Abstract

Many agents for the treatment of osteoporosis are broadly classified as inhibitors of bone resorption and stimulators of bone formation. Many pharmacological derivatives of bisphosphonates are used in the treatment of osteoporosis by inhibiting osteoclast-mediated bone resorption. Although the pamidronate, derivative of bisphosphonates, has a potent antiresorptive activity, there are only a low reports about prevention and treatment of postmenopausal osteoporosis using it. The purpose of this study is to evaluate the changes of bone metabolism and bone mass after pamidronate administration during the early period of estrogen deficiency.
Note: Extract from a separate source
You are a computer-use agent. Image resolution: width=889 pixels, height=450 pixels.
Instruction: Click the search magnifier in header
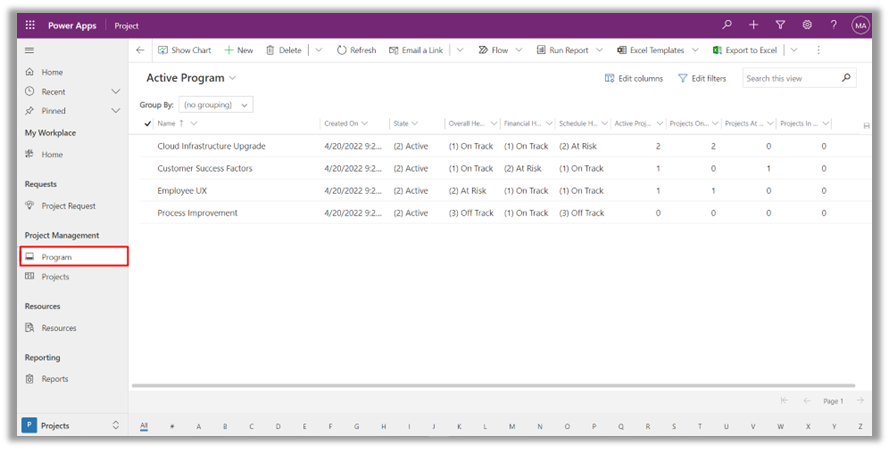[726, 25]
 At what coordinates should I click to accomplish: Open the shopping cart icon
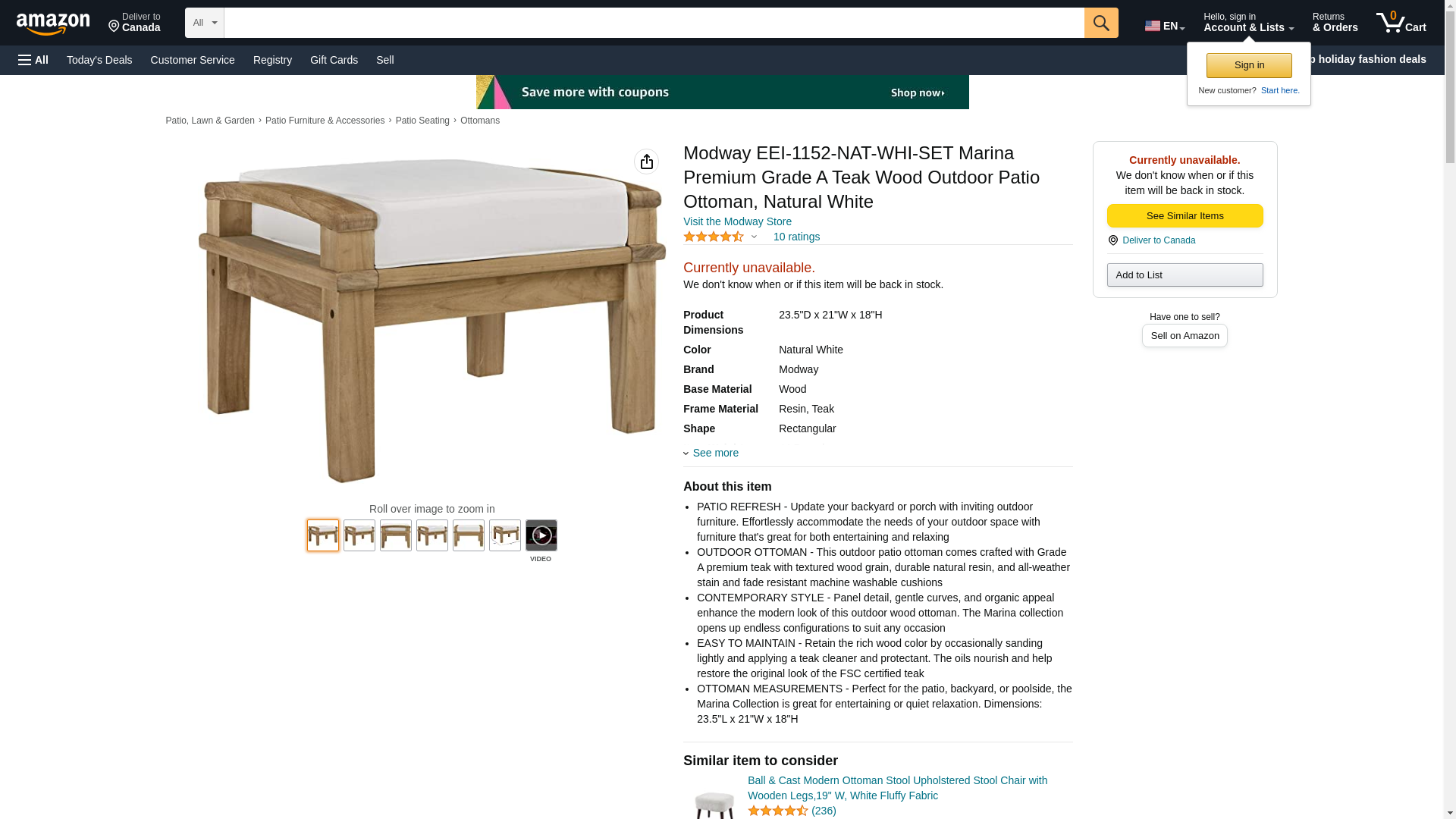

Ninty-five Sprague-Dawley rats (weight 233-243 g) were divided into 3 groups. Group 1(n=28) was performed sham operation. Group 2 (n=25) was both ovariectomized and intravenously injected with 0.5 cc normal saline. Group 3 (n=42) was both ovariectomized and intravenously injected with 0.1 mg/kg pamidronate. During the first 8 weeks normal saline or pamidronate was intravenously injected twice a week(q 3 day or q 4 days). After 4 weeks of observation without injection the experiental animals were sacrificed at postoperative 12 weeks. There were statistically significant decrease in the body weight and the weight of uterus in group 1 compared with group 2, 3. There was statistically significant decrease in the bone mass of the spine, proximal femur, proximal tibia in the group 2 compared with group 1, 3. The difference of bone mass between group 1 and 3 was statistically insignificant. Serum osteocalcin and PICP concentration were significantly increased in group 2 and 3 compared with group 1. But there was no statistical significance between group 2 and 3 in serum osteocalcin and PICP concentration. Serum ICTP concentration was significantly decreased in group 1 and 3 compared with group 2, but the difference between group 1 and 3 was insignificant. These results suggests that the administration of the pamidronate during the early period of estrogen deficiency can inhibit bone resorption and prevent trabecular bone loss of the spine, proximal femur and proximal tibia metabolically.